__Objective__: Please copy out the rows that open with the line containing "You are a computer-use" and close with the line containing "Instruction: Switch to the Topology tab", swapping "Topology" for "Network" and keeping everything else the same.

__Source data__:
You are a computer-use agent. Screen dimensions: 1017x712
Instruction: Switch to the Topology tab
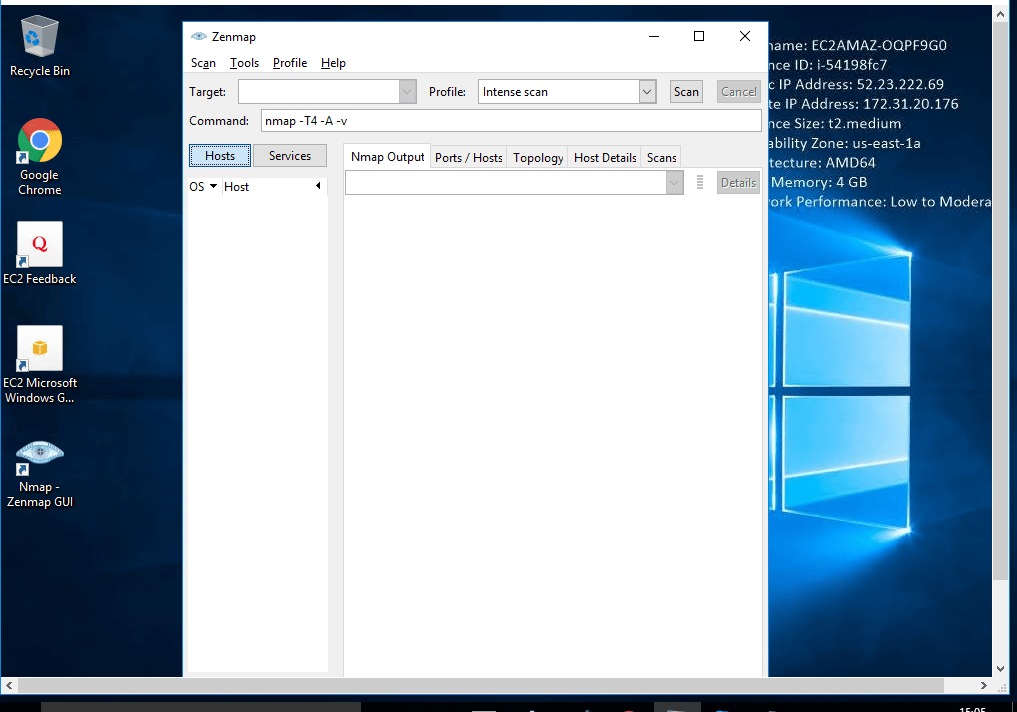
==
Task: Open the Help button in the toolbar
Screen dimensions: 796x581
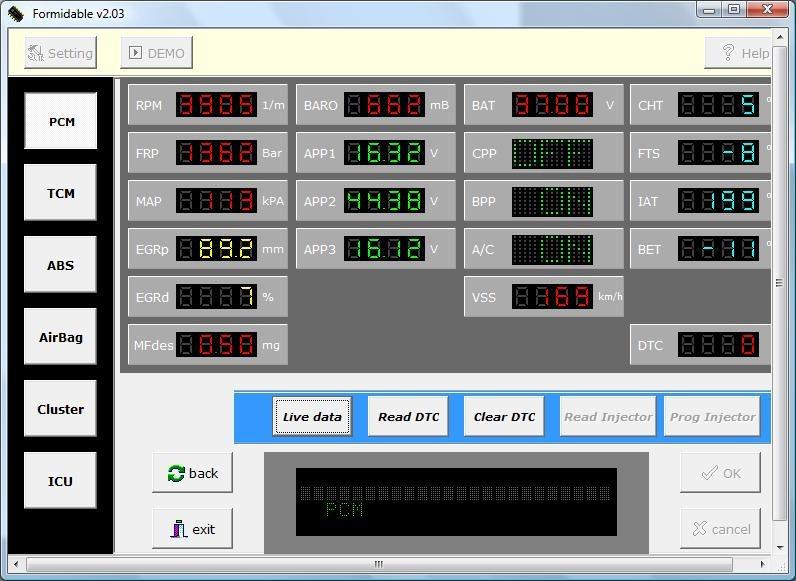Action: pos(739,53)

__The output__:
You are a computer-use agent. Screen dimensions: 1017x712
Instruction: Switch to the Network tab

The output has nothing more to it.